You haven't lived until some doctor shoots demoral into your ass and parades med students into your room to see your naked ass. (That's a story I'm NOT going to tell you. Don't even ask.)

Or, before they rush you into surgery they write on your body with permanent marker to make sure they're blasting a kidney stone out from the proper side, and they put you under, and when you wake up your Dr., a dude who just met your business end of things, smiles at you and presents you with a picture of the kidney stone he blasted to pieces. "I went ahead and cleared out all the stones on that side and put in a stint."

"A stint?" They gave me a morphine pump but assured me that some people couldn't even feel their stints. You mean I'm not feeling that piece of plastic they had shoved up into my ureter?

"We don't want the ureter to collapse, so we will leave it in for a week. You'll see me in my office to remove it..." Paperwork, directions to his nearest office, prescriptions, assurances.

Let me just tell you that, yes, you can feel stints, and they fucking hurt like a bitch. I spent the week in bed with glasses of water and cranberry juice on my bedside table to choke down the pain meds like clock work. Jamie took me to target and I bought a heating pad and a giant blue purse--and then the guy at the movie store gave me a free rental when I told him I'd just checked out of the hospital. I managed to make it home and then didn't leave the bed for more than a few minutes at a time. My sister-in-law came up and cleaned my house spotless and cooked and I got up to visit with her and smoke a cigarette...and I just couldn't. I lasted maybe ten minutes before I excused myself and lay back down on my side with the heating pad as high as it would go. It seemed like the piece of plastic became less stiff, almost bearable, with the heating pad on high. But it's got a safety setting that makes it kick off after a while, so I'd wake up in horrible pain to find the heating pad off.

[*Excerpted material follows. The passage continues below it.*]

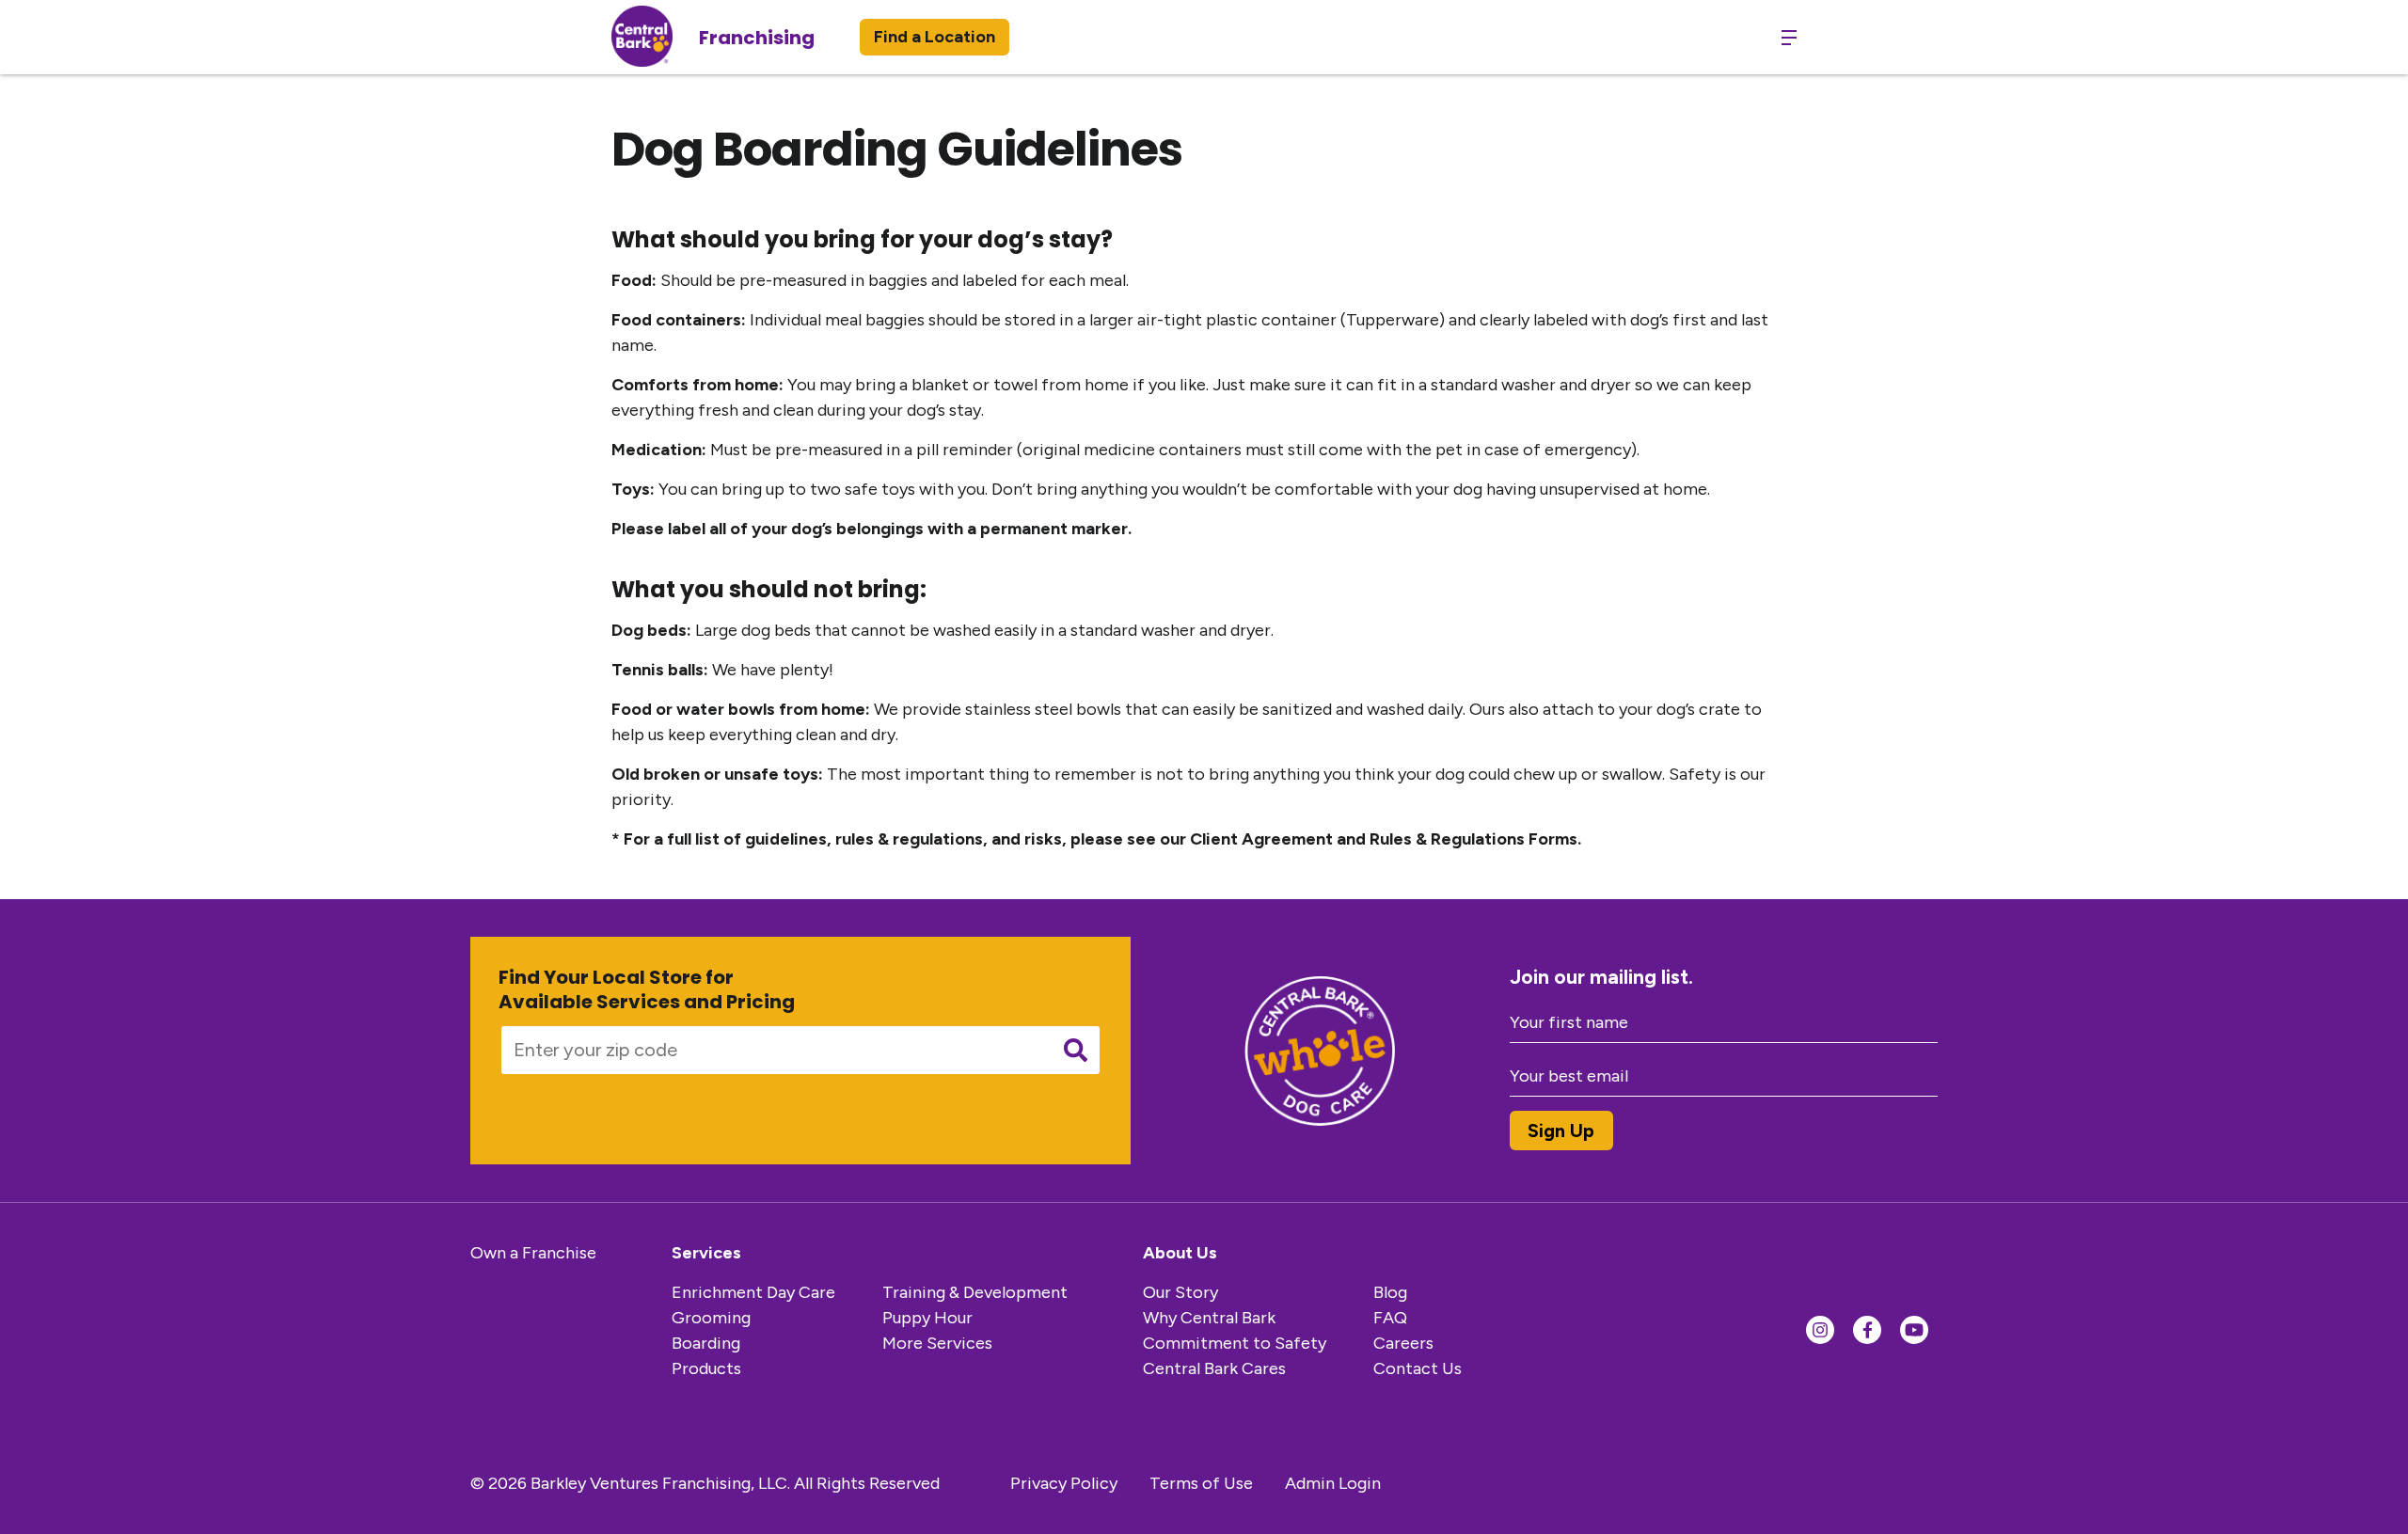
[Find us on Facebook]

Mom had, of course, whisked Anna Lee away to her house when they got the call. After Sarah and Amy had taken turns with her until Mom could get there.

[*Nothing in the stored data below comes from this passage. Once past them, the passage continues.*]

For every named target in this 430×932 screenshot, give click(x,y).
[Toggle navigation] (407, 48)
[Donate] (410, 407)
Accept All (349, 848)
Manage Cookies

It was three days before Dad's birthday when I went into the hospital. That's why I will never forget when it happened. I missed his birthday. But I did call him, I'm sure. Things get a little fuzzy when they give you your own morphine pump.

I didn't have a private room. Which wouldn't have bothered me in such a drug-induced stupor, except that the lady was a diabetic who had to have her blood sugar checked every couple hours and every time the nurses touched her she screamed bloody murder. The day nurse was a fucking bitch who was told to give me a morphine shot before I left the hospital because it would take a little while to get my prescription. Well, she didn't. They had long ago taken away the morphine pump in preparation for my release and I was in horrible pain. The NA kept asking me if I wanted her help to get a shower, but I was so miserable that I refused, saying I'd rather just wait until I got home so I could use my favorite body works stuff. I didn't really care that I smelled, I guess, Jamie insisted that all the morphine they gave me made me smell gross. But what did I care? I had just hit the button on the pump and tried to go back to sleep at this revelation.

When you go to the hospital they mail you a survey to ask you about the quality of treatment you received to help them improve. Well, I made a scathing review of the experience and added an extra sheet of paper to describe exactly how miserable my few days in the hospital were. Years later I found their response, tucked into my desk unopened, asking me to call or meet with someone at the hospital to talk further about my disappointing experience. Oh well. I was busy with kid and school and must have dismissed it as another survey or something.

Just FYI: If they give you a stint you may never have a kidney stone to get stuck in the ureter on that side again. Yay.